# WORK REQUIRED
Here are some records. Transcribe all of them exactly.

# GIVEN RECORDS
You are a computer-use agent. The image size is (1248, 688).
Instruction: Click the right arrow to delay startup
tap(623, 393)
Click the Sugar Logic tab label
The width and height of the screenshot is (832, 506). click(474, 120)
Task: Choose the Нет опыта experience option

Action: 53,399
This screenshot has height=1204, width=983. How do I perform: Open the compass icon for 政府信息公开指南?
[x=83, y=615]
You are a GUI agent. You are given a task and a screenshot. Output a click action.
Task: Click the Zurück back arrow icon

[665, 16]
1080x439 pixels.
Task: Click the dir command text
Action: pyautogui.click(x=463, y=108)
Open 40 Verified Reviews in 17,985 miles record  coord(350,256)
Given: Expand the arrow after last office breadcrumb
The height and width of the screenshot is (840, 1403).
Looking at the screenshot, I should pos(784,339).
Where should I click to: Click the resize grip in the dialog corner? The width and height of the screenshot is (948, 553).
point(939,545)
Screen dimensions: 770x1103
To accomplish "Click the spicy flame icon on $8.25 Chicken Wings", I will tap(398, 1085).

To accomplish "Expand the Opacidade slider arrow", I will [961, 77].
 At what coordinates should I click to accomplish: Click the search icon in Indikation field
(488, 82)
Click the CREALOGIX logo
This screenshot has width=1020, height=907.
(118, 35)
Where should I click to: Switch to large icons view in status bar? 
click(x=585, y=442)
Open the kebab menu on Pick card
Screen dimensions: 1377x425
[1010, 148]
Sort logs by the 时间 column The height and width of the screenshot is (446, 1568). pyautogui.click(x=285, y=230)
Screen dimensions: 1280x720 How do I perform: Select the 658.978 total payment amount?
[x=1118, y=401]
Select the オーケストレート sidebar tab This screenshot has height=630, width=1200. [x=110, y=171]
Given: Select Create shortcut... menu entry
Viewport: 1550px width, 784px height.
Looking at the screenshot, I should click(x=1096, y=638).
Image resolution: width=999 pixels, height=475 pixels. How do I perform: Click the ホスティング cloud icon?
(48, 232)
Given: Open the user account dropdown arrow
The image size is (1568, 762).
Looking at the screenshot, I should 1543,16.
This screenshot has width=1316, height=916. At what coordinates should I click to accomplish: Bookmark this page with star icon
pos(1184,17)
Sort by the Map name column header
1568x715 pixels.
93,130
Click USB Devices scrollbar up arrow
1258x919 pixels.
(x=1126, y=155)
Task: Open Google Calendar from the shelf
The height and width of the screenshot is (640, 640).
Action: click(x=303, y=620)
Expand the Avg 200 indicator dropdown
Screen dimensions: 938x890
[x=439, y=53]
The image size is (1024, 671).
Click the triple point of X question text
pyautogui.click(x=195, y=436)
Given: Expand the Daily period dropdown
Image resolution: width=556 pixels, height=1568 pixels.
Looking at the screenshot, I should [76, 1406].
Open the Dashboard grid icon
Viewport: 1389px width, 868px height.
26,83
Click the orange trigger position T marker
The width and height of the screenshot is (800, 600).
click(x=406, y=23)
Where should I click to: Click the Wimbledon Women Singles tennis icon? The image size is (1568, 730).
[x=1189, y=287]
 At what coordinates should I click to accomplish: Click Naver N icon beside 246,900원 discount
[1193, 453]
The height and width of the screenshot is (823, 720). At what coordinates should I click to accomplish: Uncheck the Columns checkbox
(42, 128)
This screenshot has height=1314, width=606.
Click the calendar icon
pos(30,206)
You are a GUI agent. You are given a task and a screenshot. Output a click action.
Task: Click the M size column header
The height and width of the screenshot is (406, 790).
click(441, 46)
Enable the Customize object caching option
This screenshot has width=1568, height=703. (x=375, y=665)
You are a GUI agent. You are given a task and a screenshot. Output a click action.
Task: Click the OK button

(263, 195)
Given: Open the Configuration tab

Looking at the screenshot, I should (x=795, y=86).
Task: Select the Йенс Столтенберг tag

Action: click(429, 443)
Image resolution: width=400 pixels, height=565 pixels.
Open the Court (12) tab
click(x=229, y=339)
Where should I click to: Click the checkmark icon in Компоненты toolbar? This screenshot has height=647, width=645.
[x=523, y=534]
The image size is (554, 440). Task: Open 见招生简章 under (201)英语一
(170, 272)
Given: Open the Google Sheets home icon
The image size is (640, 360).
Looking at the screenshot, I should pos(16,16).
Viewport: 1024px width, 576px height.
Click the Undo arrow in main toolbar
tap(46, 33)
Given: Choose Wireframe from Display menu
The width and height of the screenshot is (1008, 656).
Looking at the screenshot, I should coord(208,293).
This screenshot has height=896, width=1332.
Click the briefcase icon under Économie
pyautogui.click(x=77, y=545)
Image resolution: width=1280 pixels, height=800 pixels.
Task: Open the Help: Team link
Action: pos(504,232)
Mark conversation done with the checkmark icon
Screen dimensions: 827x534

# RESULT OF THE TASK
You are a computer-use agent. The image size is (1248, 688).
Instruction: Click the right arrow to delay startup
tap(623, 393)
Click the Sugar Logic tab label
The width and height of the screenshot is (832, 506). click(474, 120)
Task: Choose the Нет опыта experience option

Action: 53,399
This screenshot has height=1204, width=983. How do I perform: Open the compass icon for 政府信息公开指南?
[x=83, y=615]
You are a GUI agent. You are given a task and a screenshot. Output a click action.
Task: Click the Zurück back arrow icon

[665, 16]
1080x439 pixels.
Task: Click the dir command text
Action: pyautogui.click(x=463, y=108)
Open 40 Verified Reviews in 17,985 miles record  coord(350,256)
Given: Expand the arrow after last office breadcrumb
The height and width of the screenshot is (840, 1403).
Looking at the screenshot, I should pos(784,339).
Where should I click to: Click the resize grip in the dialog corner? The width and height of the screenshot is (948, 553).
point(939,545)
Screen dimensions: 770x1103
To accomplish "Click the spicy flame icon on $8.25 Chicken Wings", I will tap(398, 1085).

To accomplish "Expand the Opacidade slider arrow", I will [961, 77].
 At what coordinates should I click to accomplish: Click the search icon in Indikation field
(488, 82)
Click the CREALOGIX logo
This screenshot has width=1020, height=907.
(118, 35)
Where should I click to: Switch to large icons view in status bar? 
click(x=585, y=442)
Open the kebab menu on Pick card
Screen dimensions: 1377x425
[1010, 148]
Sort logs by the 时间 column The height and width of the screenshot is (446, 1568). pyautogui.click(x=285, y=230)
Screen dimensions: 1280x720 How do I perform: Select the 658.978 total payment amount?
[x=1118, y=401]
Select the オーケストレート sidebar tab This screenshot has height=630, width=1200. [x=110, y=171]
Given: Select Create shortcut... menu entry
Viewport: 1550px width, 784px height.
Looking at the screenshot, I should click(x=1096, y=638).
Image resolution: width=999 pixels, height=475 pixels. How do I perform: Click the ホスティング cloud icon?
(48, 232)
Given: Open the user account dropdown arrow
The image size is (1568, 762).
Looking at the screenshot, I should 1543,16.
This screenshot has width=1316, height=916. At what coordinates should I click to accomplish: Bookmark this page with star icon
pos(1184,17)
Sort by the Map name column header
1568x715 pixels.
93,130
Click USB Devices scrollbar up arrow
1258x919 pixels.
(x=1126, y=155)
Task: Open Google Calendar from the shelf
The height and width of the screenshot is (640, 640).
Action: click(x=303, y=620)
Expand the Avg 200 indicator dropdown
Screen dimensions: 938x890
[x=439, y=53]
The image size is (1024, 671).
Click the triple point of X question text
pyautogui.click(x=195, y=436)
Given: Expand the Daily period dropdown
Image resolution: width=556 pixels, height=1568 pixels.
Looking at the screenshot, I should [76, 1406].
Open the Dashboard grid icon
Viewport: 1389px width, 868px height.
26,83
Click the orange trigger position T marker
The width and height of the screenshot is (800, 600).
click(x=406, y=23)
Where should I click to: Click the Wimbledon Women Singles tennis icon? The image size is (1568, 730).
[x=1189, y=287]
 At what coordinates should I click to accomplish: Click Naver N icon beside 246,900원 discount
[1193, 453]
The height and width of the screenshot is (823, 720). At what coordinates should I click to accomplish: Uncheck the Columns checkbox
(42, 128)
This screenshot has height=1314, width=606.
Click the calendar icon
pos(30,206)
You are a GUI agent. You are given a task and a screenshot. Output a click action.
Task: Click the M size column header
The height and width of the screenshot is (406, 790).
click(441, 46)
Enable the Customize object caching option
This screenshot has width=1568, height=703. (x=375, y=665)
You are a GUI agent. You are given a task and a screenshot. Output a click action.
Task: Click the OK button

(263, 195)
Given: Open the Configuration tab

Looking at the screenshot, I should (x=795, y=86).
Task: Select the Йенс Столтенберг tag

Action: click(429, 443)
Image resolution: width=400 pixels, height=565 pixels.
Open the Court (12) tab
click(x=229, y=339)
Where should I click to: Click the checkmark icon in Компоненты toolbar? This screenshot has height=647, width=645.
[x=523, y=534]
The image size is (554, 440). Task: Open 见招生简章 under (201)英语一
(170, 272)
Given: Open the Google Sheets home icon
The image size is (640, 360).
Looking at the screenshot, I should pos(16,16).
Viewport: 1024px width, 576px height.
Click the Undo arrow in main toolbar
tap(46, 33)
Given: Choose Wireframe from Display menu
The width and height of the screenshot is (1008, 656).
Looking at the screenshot, I should coord(208,293).
This screenshot has height=896, width=1332.
Click the briefcase icon under Économie
pyautogui.click(x=77, y=545)
Image resolution: width=1280 pixels, height=800 pixels.
Task: Open the Help: Team link
Action: pos(504,232)
Mark conversation done with the checkmark icon
Screen dimensions: 827x534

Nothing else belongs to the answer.